You are an expert. I am not. When making chicken with pan sauce ie Marsala or piccata , I often use my wife’s ridiculously expensive staInless pan as I am afraid the wine will degrade my seasoning and it is larger. I always use a Lodge combo cooker when making sourdough boules . It is new and it is great. Interestingly the skillet although 10” weighs within a few grams of a 12”. I am unsure but believe the rougher surface, compared to the older might hold seasoning better. I regularly have to reseason my carbon steel pans and they’re very slick. I don’t want to dedicate the time to refurbish older pans. I am sort of contemplating a 14 or 15 skillet but I would likely only use it for larger meals when family visits. I currently use two pans for such occasions. I always cook with wine, sometimes I put it in the food.

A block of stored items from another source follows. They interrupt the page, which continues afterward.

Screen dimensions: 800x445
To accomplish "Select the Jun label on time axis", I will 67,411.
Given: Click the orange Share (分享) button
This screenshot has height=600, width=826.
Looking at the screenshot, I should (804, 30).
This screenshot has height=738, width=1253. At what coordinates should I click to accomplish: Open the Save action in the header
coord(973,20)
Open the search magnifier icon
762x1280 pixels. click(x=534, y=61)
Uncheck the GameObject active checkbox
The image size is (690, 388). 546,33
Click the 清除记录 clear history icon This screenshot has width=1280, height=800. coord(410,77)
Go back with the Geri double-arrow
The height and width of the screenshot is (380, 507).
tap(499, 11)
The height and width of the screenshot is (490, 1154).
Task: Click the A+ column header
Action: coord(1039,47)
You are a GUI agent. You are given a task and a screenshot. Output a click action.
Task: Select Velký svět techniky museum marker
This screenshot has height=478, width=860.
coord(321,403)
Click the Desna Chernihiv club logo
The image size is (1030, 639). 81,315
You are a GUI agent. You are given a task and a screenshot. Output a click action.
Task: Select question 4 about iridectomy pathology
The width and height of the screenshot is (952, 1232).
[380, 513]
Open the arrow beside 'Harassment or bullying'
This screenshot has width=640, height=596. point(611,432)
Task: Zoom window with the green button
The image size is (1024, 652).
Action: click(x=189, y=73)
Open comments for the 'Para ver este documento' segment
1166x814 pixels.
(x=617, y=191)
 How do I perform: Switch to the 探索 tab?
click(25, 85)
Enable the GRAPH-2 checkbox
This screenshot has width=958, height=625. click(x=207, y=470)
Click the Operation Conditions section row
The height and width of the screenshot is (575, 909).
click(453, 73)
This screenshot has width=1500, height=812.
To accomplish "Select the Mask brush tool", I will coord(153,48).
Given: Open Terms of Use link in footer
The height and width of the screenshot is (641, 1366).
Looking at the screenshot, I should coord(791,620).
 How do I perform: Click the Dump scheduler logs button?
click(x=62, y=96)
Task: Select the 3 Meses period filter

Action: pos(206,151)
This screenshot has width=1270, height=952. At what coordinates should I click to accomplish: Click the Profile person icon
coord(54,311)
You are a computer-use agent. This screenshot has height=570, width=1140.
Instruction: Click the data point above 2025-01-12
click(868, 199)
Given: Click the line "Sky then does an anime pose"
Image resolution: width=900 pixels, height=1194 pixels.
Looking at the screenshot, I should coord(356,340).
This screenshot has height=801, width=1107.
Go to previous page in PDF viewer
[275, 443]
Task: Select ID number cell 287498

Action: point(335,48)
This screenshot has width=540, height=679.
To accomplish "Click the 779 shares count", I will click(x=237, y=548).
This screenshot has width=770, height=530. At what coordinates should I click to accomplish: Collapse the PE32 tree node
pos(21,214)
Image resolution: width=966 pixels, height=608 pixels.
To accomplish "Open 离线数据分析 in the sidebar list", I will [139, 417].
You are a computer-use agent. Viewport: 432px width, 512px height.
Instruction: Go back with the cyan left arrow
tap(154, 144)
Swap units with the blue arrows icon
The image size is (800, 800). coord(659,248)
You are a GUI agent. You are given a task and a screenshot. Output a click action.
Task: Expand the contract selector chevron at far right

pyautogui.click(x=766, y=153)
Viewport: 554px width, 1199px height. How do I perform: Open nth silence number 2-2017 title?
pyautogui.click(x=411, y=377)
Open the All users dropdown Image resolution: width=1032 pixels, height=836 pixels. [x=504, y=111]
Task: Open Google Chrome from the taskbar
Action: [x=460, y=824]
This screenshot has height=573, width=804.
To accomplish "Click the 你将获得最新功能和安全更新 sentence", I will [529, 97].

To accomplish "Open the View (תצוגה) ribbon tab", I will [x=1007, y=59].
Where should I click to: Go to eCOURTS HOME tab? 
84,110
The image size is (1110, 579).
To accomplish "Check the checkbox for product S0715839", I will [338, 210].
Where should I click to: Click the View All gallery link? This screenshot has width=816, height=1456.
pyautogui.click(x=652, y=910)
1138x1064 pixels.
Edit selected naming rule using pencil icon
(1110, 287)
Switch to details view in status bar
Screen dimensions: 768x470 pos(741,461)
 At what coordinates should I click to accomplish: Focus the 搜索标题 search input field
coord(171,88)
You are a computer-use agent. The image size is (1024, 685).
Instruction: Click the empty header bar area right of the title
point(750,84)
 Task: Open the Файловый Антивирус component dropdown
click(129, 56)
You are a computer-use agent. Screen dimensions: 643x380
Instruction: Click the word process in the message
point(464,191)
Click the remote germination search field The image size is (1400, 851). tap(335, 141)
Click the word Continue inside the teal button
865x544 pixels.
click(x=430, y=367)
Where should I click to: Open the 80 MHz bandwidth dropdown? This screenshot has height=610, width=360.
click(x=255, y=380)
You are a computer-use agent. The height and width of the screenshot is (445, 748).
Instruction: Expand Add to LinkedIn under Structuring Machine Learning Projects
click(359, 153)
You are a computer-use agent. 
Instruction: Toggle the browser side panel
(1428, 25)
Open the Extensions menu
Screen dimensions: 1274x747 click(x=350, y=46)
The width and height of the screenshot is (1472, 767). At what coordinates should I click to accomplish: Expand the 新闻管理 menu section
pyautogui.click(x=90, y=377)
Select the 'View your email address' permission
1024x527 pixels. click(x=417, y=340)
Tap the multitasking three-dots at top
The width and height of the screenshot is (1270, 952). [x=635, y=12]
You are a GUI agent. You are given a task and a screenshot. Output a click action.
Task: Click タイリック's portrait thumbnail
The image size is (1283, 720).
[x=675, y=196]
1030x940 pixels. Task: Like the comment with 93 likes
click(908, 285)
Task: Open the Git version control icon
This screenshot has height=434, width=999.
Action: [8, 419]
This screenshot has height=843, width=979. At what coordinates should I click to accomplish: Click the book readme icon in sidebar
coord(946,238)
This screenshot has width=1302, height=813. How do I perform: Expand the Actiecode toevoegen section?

It's really not that hard to maintain. Some folks get caught up on it and make a bigger deal out of it than it needs to be. Take a short straight edge like a 6" machinists rule with you to check the bottom for flatness. To clean and reseason, I use my 22" Weber kettle grill. Make a nice bed of coals, put the lid on and get it to a nice slow burn. Lay the pans directly on the coals, face down. Put the lid back on and let them burn clean. After they cool, wash and scrub with water and a brillow pad and rinse good. Then put the grill grate back on the grill, coat the pans in vegetable oil and put them back on the grill and put the lid on. Once they smoke off, pull, recoat with oil and repeat till you're happy with the seasoning. This is petty much how my Granny taught me. She used a wood heat stove to burn them off though and reseasoned in a wood cook stove at my Gran-granny's house. Same theory. Then, after you use them each time, wash and scrub them, coat with oil and put it in the oven at 400-425 for 20 min. You have to remember that the original use was constantly heated on a wood cook stove our grand parents never let get cold. They were constantly sitting on the top of that stove, covered in grease because no one really understood washing things back then. But the pan I fixed at the beach still needs some work but it's a lot better than it was. I wish I had a mill or even better, a surface grinder to fix it but I haven't been able to afford those kinds of tooling yet...
My Mother just gave this to me. It originally belonged to my Great Grandmother, then my Grandmother, Mother and now me. My mother doesn’t know how to use cast iron and washed this with soap and water, so I’ll have to redo it. No biggie. No idea who made it. The only marking it has that I can see is the 8 on the handle. Pretty cool.
That really doesn't look that bad. If say a salt scrub and a good smoke off with some oil would get it in ship shape!
The Wenzel pulling duty for some jambalaya tonight! It'd be on a camp stove if it hadn't been raining all day and I haven't gotten my BBQ shack built yet.
........ it's actually still in my car. Been meaning to order one for ages and I was walking through my local shops after work yesterday and a shop there had them on special. Once I work up the energy to put on pants and face the world I will get it out.
That looks neat! Does the #8 on it mean it's the diameter of a #8 frying pan or is it another measurement?
It a 3 and a sizing they use for these. The size is based on the liquid capacity (not sure what the pans are based on) and a 3 = @8 litres/8.5 quarts. They make them in sizes that range from .75 quarts to 75 quarts
Ahh ok. That's a pretty broad range. I think my Dutch oven is an 8qt. I honestly don't know. It's not marked and I've never measured it out.
New crepe pan on the bottom, just seasoned. Old well seasoned pan is on top. This one was bead blasted. I am not sure I like it but have not used it.
I obtained a 14” Lodge skillet today. I plan to use it when family comes for dinner. I can make plenty of chicken Marsala in it. I will also place or in the bottom of the oven to prevent burning bread on the bottom. Pizza might be another use.